# [TASK TO COMPLETE]
All that is needed is every line of the listing below that has "next".

# [RECORD SET]
============================================================

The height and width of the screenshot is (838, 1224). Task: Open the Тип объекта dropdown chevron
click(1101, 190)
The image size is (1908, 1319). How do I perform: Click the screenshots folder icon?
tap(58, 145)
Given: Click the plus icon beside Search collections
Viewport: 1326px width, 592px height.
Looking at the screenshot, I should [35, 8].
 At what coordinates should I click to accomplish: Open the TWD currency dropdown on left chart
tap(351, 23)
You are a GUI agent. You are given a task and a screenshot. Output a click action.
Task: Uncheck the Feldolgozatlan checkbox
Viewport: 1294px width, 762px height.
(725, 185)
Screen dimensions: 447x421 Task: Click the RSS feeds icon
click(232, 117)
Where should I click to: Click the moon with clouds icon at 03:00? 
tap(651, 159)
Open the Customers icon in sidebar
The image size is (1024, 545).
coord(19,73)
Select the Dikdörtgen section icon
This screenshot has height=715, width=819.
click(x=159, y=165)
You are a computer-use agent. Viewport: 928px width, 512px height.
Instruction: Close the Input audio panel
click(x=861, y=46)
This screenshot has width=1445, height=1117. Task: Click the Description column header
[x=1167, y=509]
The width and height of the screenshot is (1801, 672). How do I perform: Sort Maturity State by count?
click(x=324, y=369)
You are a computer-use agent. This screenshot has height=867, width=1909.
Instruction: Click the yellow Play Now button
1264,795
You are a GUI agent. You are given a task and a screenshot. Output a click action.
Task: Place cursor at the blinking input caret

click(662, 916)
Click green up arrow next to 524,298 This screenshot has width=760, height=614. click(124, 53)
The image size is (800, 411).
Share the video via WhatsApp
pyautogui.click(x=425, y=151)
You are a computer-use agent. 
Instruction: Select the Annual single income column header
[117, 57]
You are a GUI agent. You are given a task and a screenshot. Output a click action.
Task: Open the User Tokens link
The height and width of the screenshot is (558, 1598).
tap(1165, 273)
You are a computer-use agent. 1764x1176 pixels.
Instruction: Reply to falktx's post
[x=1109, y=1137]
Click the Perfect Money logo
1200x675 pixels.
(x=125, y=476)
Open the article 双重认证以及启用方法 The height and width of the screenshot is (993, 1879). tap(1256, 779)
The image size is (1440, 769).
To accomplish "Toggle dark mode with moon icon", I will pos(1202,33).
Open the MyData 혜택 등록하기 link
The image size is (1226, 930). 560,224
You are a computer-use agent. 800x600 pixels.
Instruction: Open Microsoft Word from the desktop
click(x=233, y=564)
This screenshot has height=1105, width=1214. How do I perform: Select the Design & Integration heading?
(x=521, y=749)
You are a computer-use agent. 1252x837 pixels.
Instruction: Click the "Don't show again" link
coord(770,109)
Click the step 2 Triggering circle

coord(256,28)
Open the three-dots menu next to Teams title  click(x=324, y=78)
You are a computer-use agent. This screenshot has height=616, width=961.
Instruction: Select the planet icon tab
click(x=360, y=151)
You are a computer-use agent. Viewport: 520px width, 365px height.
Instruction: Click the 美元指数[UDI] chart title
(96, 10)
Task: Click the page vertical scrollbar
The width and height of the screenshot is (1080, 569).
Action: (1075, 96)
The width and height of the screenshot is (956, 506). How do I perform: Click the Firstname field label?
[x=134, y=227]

============================================================

# [EXPECTED ANSWER]
Click green up arrow next to 524,298 This screenshot has width=760, height=614. click(124, 53)
Open the three-dots menu next to Teams title  click(x=324, y=78)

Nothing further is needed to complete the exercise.